How to Fool A CNN in 5 easy steps

A lighthearted article on the importance of data quality.

Written by Isabella Gagner

Published on Medium

Within machine learning, and especially in my team at NordAxon, we are constantly talking about the importance of data quality when we are building our models. For beginners, it is easy to forget that we must be mindful of data quality when using our fully trained machine learning models as well — just because we built a model on perfect data (that does not even exist, but in theory!), does not mean that our model can handle any and all challenges coming its way!

Let me show you a very pedagogic example of this. This article contains some code for the ones that wish to experiment on their own, but you should be able to follow even if you have no prior programming experience. This is a fun project that I did during work hours, as we in NordAxon believe strongly in having our own projects and continuously educating ourselves — that is our Kaizen!

Step 1: Choose a pre-trained model that you wish to fool.

As my data will be images I want to use a Convolutional Neural Network (CNN). The strength in CNNs lie with the convolutional layers, that essentially filter out and boil down important features in each image, all while keeping spatial information! An intuitive way to think about this “spatial information” is that a CNN finds relations between pixels, leading it to understand that a cat consists of two ears at the top, two eyes below, and a nose underneath that — we rarely see cats with the ears below the nose!

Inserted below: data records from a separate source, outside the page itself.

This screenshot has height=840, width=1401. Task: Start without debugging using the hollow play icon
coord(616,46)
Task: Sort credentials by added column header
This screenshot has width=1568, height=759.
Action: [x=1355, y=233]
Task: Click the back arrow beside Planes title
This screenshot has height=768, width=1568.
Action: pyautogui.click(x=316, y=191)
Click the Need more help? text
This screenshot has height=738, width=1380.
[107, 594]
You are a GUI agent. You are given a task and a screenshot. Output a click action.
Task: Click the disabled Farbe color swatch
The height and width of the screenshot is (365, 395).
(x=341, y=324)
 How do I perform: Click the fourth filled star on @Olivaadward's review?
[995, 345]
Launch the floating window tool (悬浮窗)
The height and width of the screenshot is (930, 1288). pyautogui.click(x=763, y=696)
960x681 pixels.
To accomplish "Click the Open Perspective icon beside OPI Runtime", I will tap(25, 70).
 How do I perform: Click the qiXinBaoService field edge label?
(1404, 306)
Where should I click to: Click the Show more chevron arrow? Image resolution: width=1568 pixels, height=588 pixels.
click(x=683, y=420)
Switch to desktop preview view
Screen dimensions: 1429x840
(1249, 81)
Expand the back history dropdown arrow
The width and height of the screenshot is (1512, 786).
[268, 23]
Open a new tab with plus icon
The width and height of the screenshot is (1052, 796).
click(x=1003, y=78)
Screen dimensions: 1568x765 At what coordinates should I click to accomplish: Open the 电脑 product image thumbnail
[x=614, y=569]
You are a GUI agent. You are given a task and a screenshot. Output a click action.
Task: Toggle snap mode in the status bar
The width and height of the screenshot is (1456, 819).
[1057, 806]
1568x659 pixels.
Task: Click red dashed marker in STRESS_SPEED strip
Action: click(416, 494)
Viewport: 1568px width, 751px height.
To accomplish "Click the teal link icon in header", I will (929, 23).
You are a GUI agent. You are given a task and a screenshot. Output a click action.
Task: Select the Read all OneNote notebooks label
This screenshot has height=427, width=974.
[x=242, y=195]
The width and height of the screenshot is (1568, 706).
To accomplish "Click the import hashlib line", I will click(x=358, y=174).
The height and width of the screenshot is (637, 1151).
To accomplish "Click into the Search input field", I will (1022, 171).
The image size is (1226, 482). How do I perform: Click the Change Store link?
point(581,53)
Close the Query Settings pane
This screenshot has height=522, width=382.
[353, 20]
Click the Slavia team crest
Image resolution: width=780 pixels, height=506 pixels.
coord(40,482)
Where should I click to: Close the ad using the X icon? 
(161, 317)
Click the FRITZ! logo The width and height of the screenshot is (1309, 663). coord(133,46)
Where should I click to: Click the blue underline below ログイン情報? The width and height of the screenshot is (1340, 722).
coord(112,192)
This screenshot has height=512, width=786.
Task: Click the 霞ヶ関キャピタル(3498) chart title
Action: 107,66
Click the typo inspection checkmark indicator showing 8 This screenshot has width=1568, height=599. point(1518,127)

I will make this very easy and use a pre-trained model from Keras, namely the VGG16 net with ‘imagenet’ weights! For those of you that are not familiar with this concept, it is essentially a fully-trained, pretty big convolutional neural network machine learning model, that has 1000 classes as outputs — this essentially means that the model can recognize 1000 different objects in images. It can classify everything from coffee mugs and cars to elephants and dogs, and it was trained on 1.2 million images from the ImageNet dataset! As I did not have 1.2 million images myself (or the computer power to train such a large network from scratch..), I decided to use the VGG16 and predict on my images directly.

Step 2: Download or create images!

Now, let us see what we can use to try to fool this VVG16 network; what could be “dirty data”? As it happens, I stumbled upon koty_vezdes Instagram account and thought it was perfect. With the approval of the account owner, I have now downloaded 20 images and tried to classify them…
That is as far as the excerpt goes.